### Exercise prompt
Once you find the line below that contains "Viewport: 800px width, 450px", write it out along with every later line exactly as given, stopping only when the records end. Omit the pictures.

### Data
• • • • • • •

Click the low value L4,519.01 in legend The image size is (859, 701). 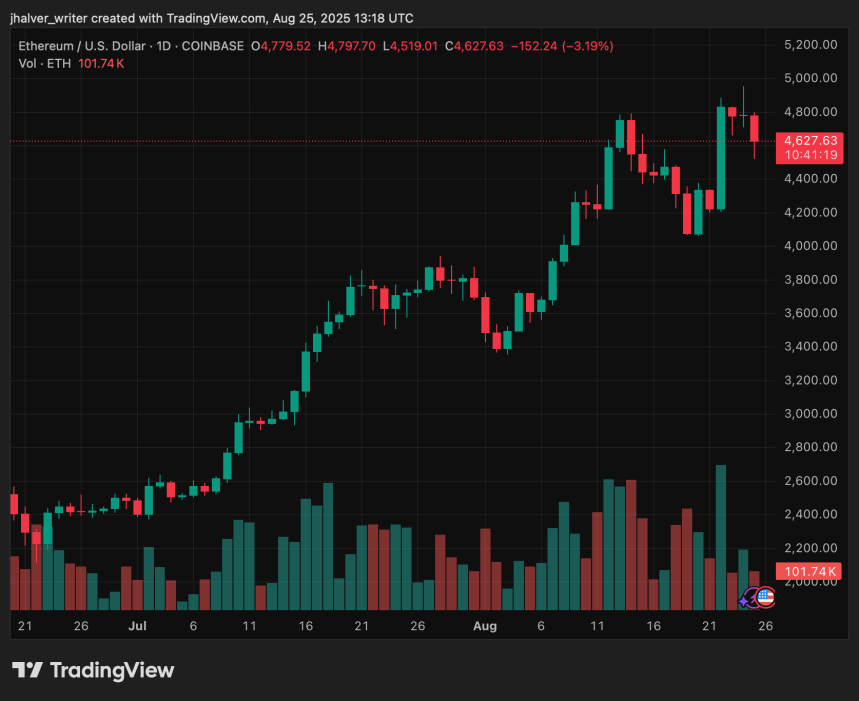[x=412, y=46]
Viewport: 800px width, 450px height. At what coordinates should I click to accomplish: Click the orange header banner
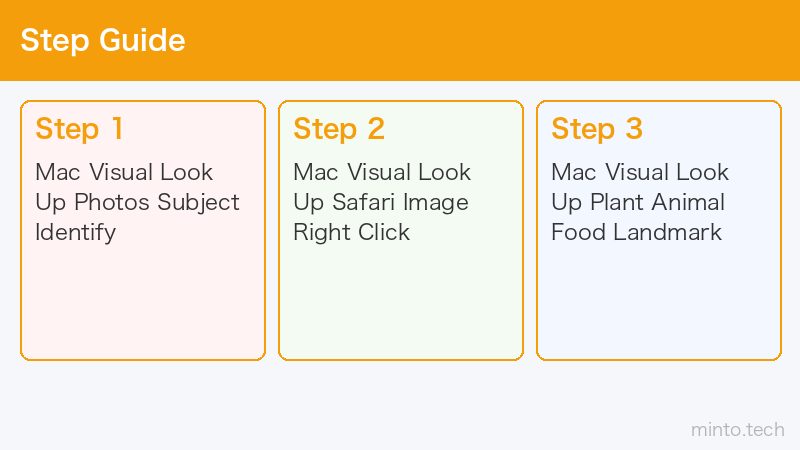point(400,40)
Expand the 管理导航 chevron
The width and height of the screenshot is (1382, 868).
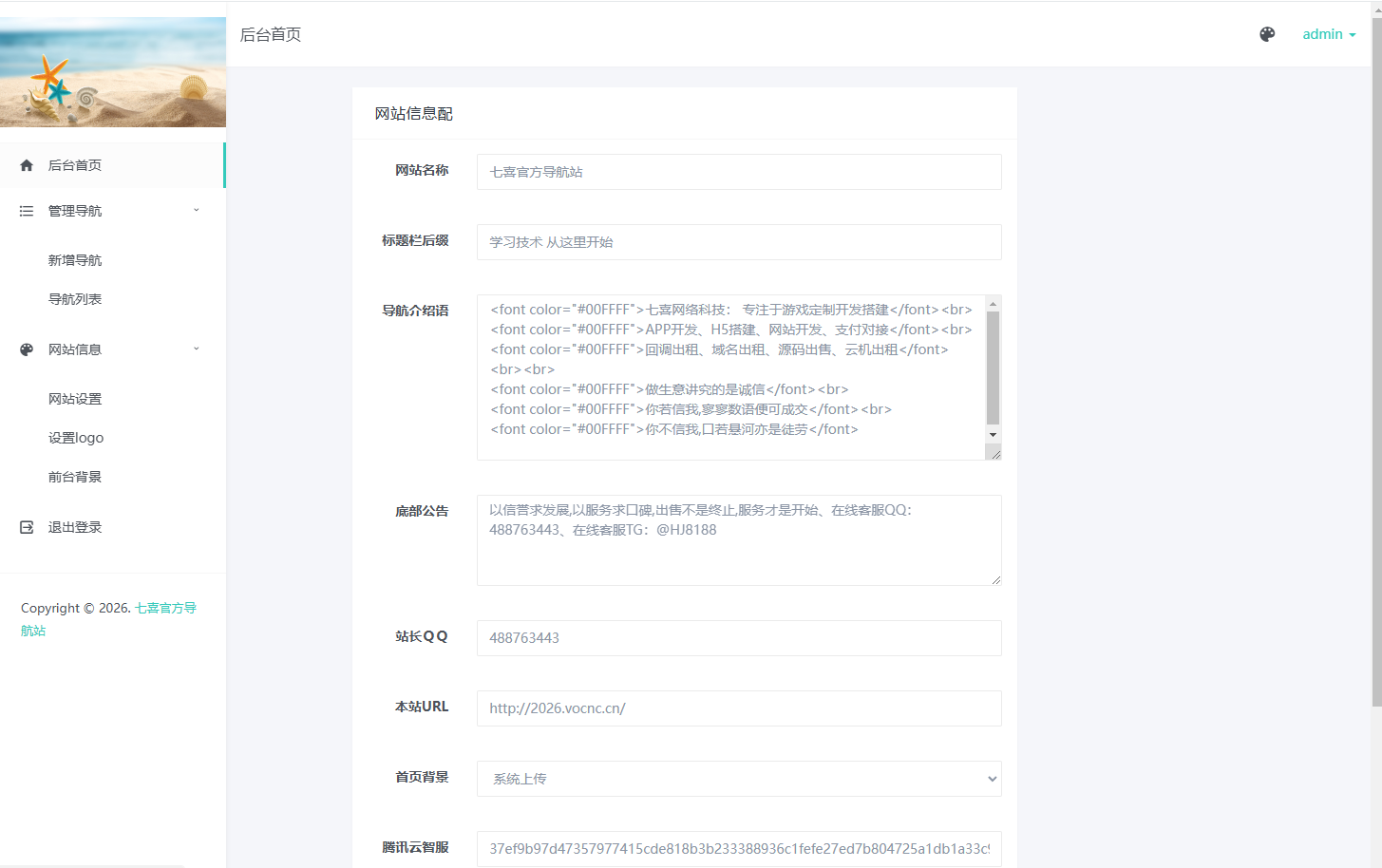pos(197,210)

• • • • • • •

### Answer space
Viewport: 800px width, 450px height. At what coordinates should I click to accomplish: Click the orange header banner
point(400,40)
Expand the 管理导航 chevron
The width and height of the screenshot is (1382, 868).
pos(197,210)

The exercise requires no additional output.